Instructions to follow ->
Copy the part of the material that opens with the line containing "At what (x,y)" and runs to the end, swapping "location" for "position" and changing nothing else. Leave the pictures out of your copy.
=== Section Start ===
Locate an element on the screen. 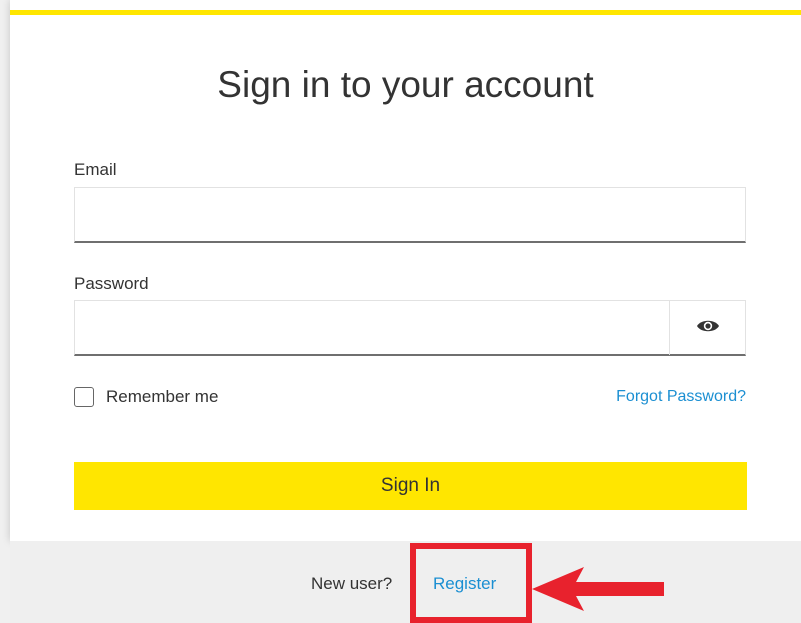 The height and width of the screenshot is (623, 801). show-password-button is located at coordinates (707, 328).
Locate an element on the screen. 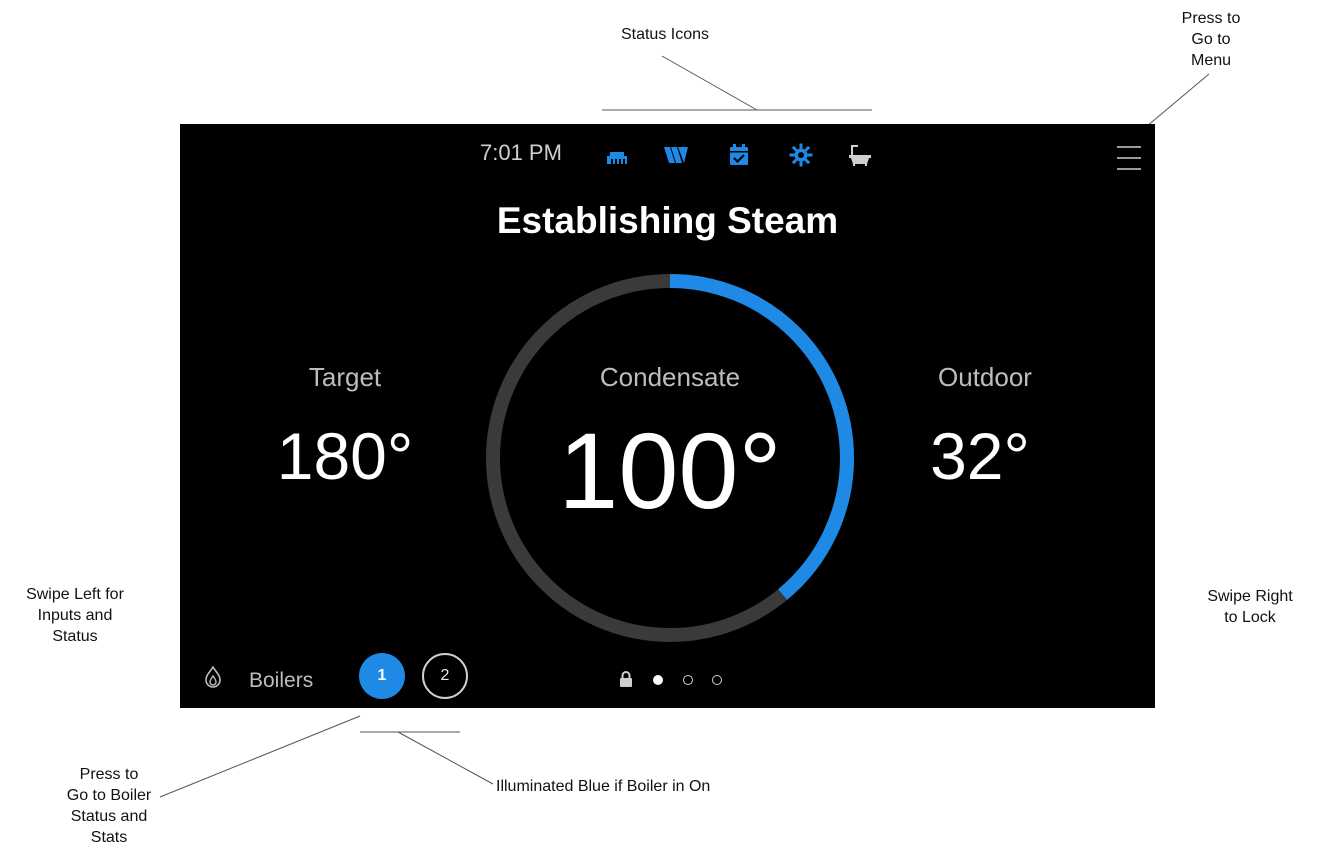 This screenshot has width=1325, height=852. w-logo-icon is located at coordinates (676, 155).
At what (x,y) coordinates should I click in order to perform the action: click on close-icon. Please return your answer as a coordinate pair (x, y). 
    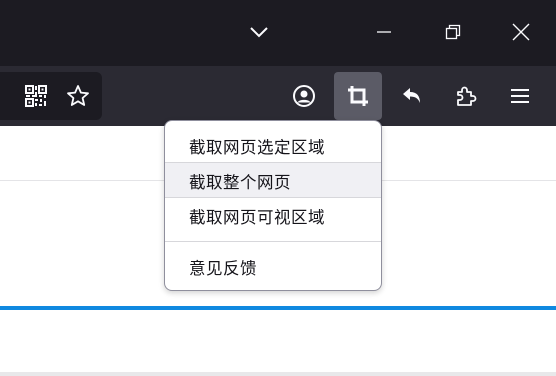
    Looking at the image, I should click on (521, 32).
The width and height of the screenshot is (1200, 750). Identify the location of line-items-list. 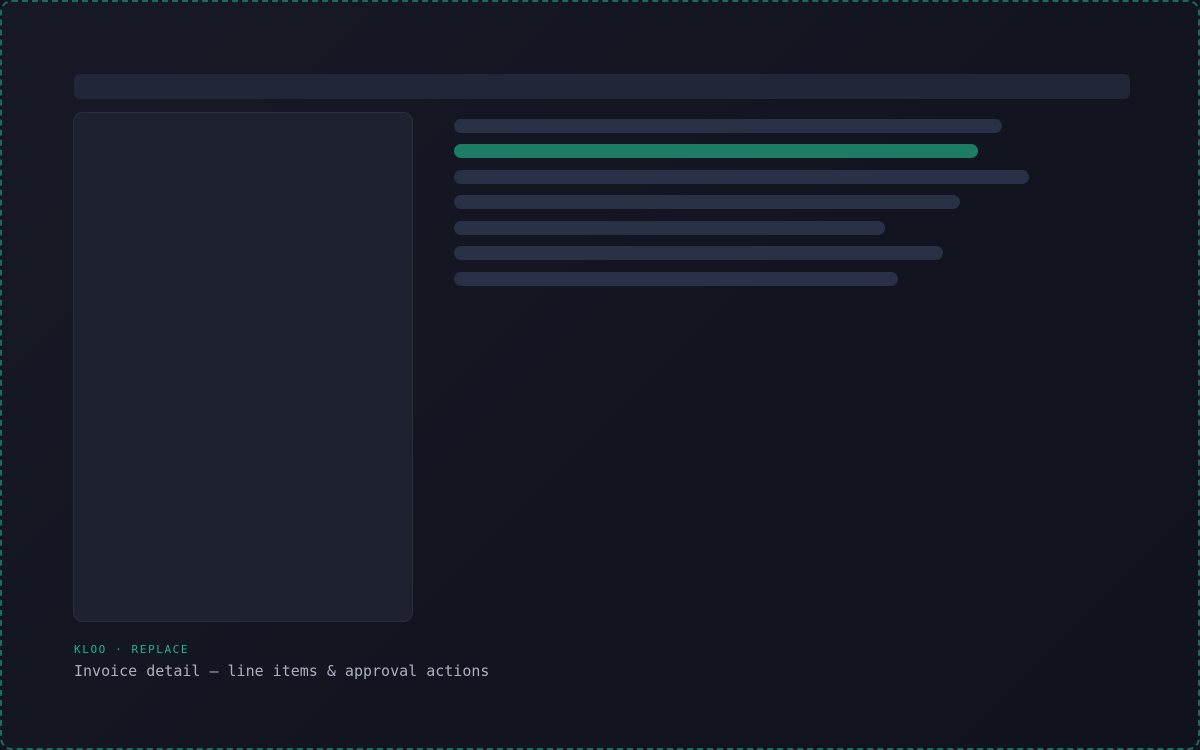
(754, 204).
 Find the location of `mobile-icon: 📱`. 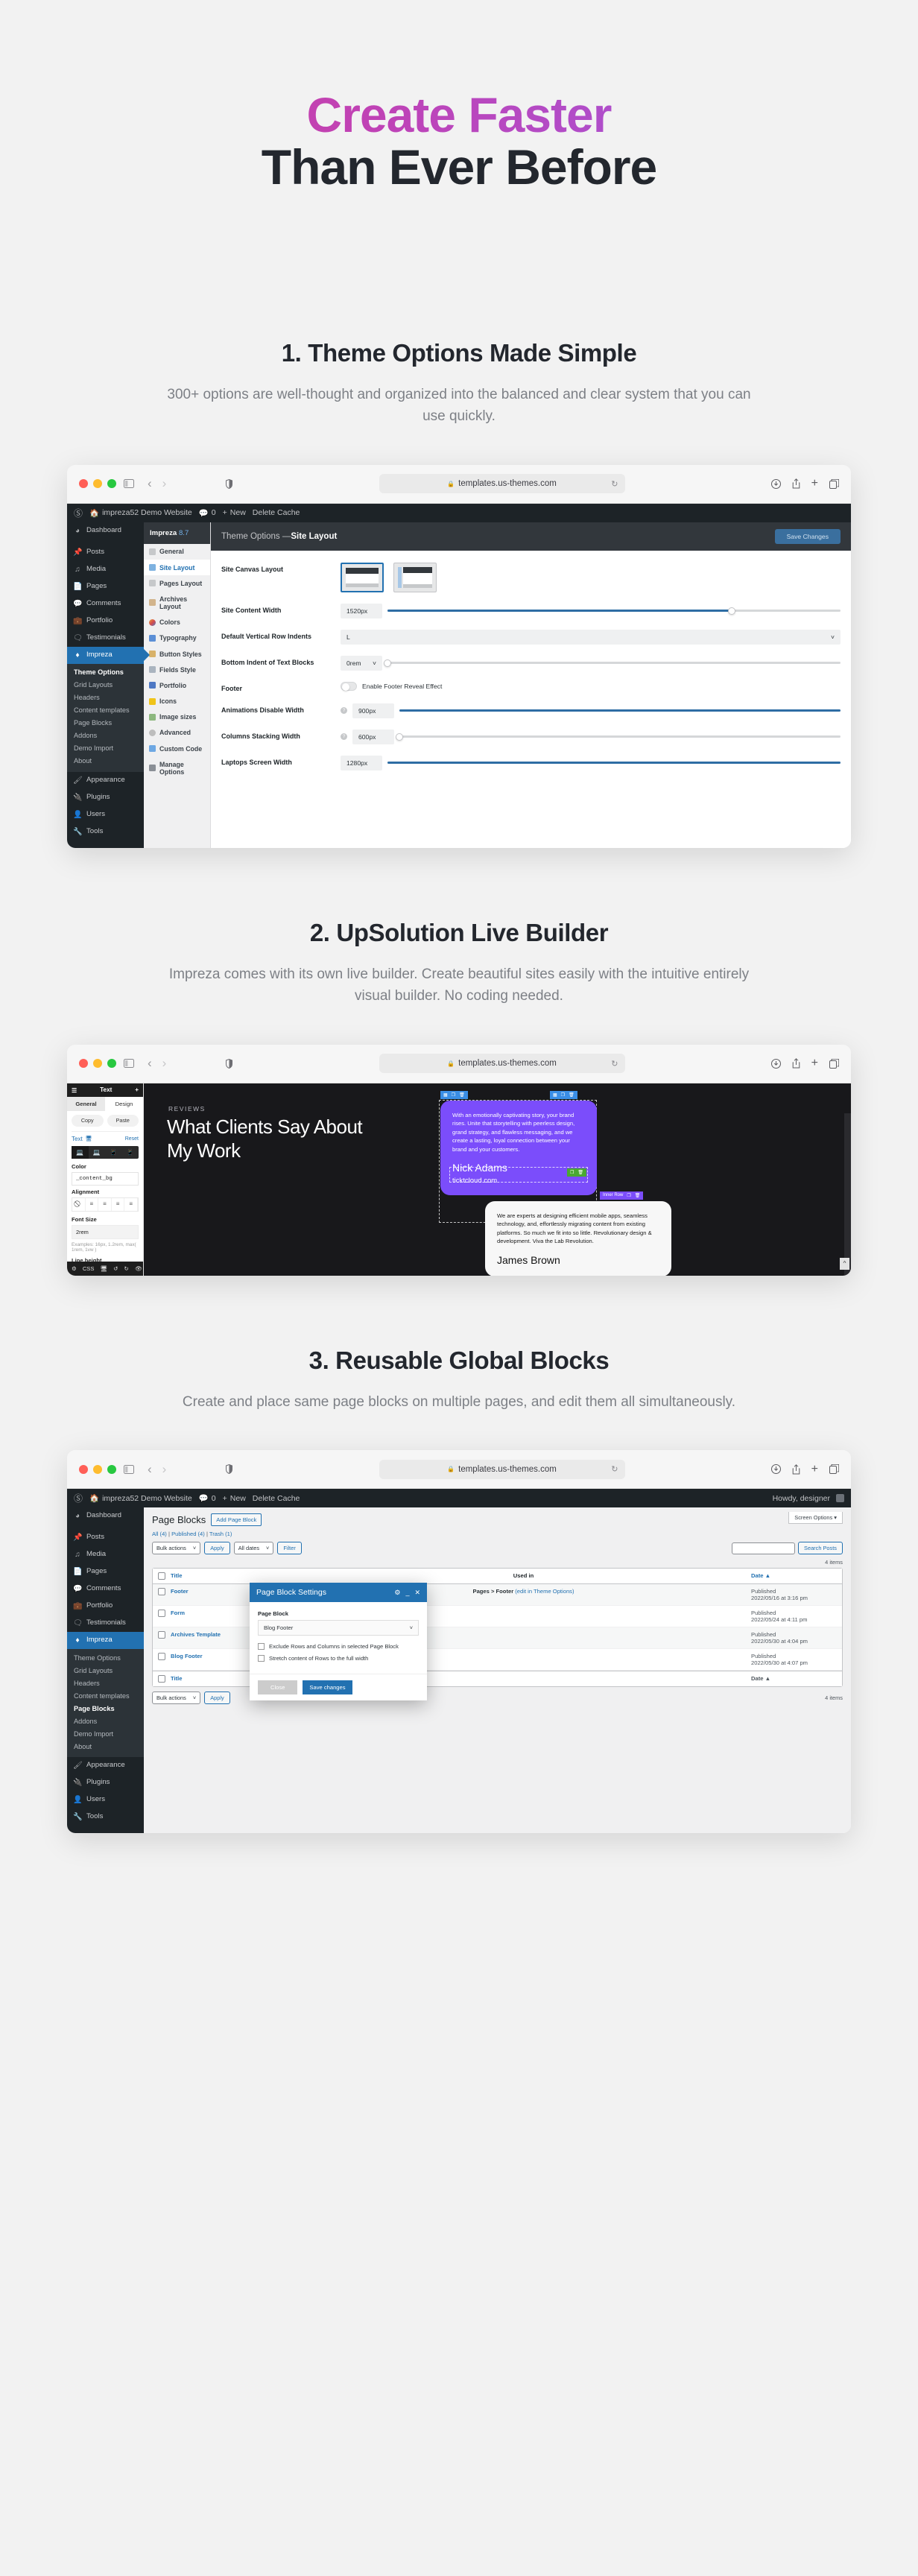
=== Section End ===
Solution to the exercise ->
At what (x,y) coordinates should I click in order to perform the action: click on close-icon. Please return your answer as a coordinate pair (x, y). 
    Looking at the image, I should click on (521, 32).
The width and height of the screenshot is (1200, 750). Identify the position of line-items-list. 
(754, 204).
 Find the position of `mobile-icon: 📱`. 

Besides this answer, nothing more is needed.